Post by bystander » Wed Jun 23, 2010 7:31 pm

VLT Detects First Superstorm on Exoplanet
ESO Science Release (eso1026) | 23 June 2010
Astronomers have measured a superstorm for the first time in the atmosphere of an exoplanet, the well-studied “hot Jupiter” HD209458b. The very high-precision observations of carbon monoxide gas show that it is streaming at enormous speed from the extremely hot day side to the cooler night side of the planet. The observations also allow another exciting “first” — measuring the orbital speed of the exoplanet itself, providing a direct determination of its mass.

The results appear this week in the journal Nature.

“HD209458b is definitely not a place for the faint-hearted.
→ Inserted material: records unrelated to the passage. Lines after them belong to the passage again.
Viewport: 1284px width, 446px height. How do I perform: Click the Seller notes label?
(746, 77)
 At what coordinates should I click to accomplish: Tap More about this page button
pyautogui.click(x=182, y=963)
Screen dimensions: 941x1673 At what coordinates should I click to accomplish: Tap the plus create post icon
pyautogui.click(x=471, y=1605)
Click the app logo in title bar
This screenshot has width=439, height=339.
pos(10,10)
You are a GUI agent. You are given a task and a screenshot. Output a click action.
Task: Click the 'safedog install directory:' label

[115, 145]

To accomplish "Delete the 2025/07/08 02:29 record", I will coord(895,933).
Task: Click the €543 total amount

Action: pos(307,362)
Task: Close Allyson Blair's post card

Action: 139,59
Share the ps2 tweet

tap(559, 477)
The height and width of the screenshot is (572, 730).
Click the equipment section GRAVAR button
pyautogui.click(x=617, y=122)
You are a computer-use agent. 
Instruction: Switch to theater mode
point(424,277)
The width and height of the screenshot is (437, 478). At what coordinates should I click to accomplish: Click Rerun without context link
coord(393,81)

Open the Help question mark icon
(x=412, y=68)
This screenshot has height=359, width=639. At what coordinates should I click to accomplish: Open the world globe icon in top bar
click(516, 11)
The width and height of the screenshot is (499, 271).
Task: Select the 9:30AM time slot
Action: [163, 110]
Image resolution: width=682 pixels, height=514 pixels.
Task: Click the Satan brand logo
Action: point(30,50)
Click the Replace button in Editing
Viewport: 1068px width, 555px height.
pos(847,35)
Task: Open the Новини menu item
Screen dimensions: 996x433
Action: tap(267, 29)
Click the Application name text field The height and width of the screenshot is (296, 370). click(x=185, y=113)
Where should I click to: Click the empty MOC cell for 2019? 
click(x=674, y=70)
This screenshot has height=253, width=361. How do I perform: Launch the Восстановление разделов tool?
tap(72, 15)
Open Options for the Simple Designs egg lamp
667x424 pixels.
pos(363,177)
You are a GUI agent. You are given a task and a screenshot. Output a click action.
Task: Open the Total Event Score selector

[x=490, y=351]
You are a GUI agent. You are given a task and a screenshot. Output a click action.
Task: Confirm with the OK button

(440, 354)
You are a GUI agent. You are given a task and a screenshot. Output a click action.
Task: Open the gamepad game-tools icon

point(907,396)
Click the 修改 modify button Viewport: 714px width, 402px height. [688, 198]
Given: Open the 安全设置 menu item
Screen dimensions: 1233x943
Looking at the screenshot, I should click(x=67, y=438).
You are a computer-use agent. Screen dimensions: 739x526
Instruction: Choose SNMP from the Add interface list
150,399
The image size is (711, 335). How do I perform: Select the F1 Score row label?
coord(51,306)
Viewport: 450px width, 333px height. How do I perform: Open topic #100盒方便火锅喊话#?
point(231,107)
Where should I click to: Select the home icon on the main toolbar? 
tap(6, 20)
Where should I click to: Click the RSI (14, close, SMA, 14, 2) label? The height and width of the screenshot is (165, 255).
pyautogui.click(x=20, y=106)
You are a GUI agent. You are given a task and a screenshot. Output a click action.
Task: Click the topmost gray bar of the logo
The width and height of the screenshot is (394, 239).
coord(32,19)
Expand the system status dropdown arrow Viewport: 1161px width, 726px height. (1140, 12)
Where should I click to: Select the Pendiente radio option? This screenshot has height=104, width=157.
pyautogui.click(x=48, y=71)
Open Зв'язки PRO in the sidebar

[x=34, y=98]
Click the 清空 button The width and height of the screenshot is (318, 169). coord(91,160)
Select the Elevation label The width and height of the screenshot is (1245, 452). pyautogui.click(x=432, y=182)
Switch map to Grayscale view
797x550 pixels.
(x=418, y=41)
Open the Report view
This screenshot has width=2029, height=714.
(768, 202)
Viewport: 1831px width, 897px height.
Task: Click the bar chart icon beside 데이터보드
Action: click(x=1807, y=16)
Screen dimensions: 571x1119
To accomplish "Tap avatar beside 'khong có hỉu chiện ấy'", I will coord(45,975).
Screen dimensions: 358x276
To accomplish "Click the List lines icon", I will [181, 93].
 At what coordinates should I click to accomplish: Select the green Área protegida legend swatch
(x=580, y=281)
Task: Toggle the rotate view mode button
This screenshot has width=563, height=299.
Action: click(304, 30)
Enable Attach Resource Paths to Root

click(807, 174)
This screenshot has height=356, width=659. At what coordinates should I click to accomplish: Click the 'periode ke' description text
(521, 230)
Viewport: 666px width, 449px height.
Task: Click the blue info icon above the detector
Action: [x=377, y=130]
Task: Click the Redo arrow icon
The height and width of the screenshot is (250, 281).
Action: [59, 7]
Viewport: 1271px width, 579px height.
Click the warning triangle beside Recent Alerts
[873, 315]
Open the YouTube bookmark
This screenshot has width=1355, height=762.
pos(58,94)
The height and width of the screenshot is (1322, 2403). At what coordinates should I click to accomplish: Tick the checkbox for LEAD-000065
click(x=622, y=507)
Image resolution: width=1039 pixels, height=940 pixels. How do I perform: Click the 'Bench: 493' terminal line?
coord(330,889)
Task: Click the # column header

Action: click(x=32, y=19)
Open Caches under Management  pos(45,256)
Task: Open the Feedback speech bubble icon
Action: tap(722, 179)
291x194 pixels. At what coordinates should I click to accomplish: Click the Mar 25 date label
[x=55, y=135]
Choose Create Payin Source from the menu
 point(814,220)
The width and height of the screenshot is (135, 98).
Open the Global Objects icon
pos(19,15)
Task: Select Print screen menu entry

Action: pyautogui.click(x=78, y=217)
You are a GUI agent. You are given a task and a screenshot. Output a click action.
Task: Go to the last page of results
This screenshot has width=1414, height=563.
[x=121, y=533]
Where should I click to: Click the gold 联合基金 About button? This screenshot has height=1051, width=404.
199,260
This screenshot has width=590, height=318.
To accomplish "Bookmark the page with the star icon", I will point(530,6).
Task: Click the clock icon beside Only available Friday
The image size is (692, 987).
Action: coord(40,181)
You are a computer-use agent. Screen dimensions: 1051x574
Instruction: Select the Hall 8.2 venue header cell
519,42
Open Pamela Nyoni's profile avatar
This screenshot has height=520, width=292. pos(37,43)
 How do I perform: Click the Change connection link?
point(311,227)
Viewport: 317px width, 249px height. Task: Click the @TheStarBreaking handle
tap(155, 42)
By studying the poisonous carbon monoxide gas with great accuracy we found evidence for a super wind, blowing at a speed of 5000 to 10 000 km per hour‚” says Ignas Snellen, who led the team of astronomers.

HD209458b is an exoplanet of about 60% the mass of Jupiter orbiting a solar-like star located 150 light-years from Earth towards the constellation of Pegasus (the Winged Horse). Circling at a distance of only one twentieth the Sun–Earth distance, the planet is heated intensely by its parent star, and has a surface temperature of about 1000 degrees Celsius on the hot side. But as the planet always has the same side to its star, one side is very hot, while the other is much cooler. “On Earth, big temperature differences inevitably lead to fierce winds, and as our new measurements reveal, the situation is no different on HD209458b,” says team member Simon Albrecht.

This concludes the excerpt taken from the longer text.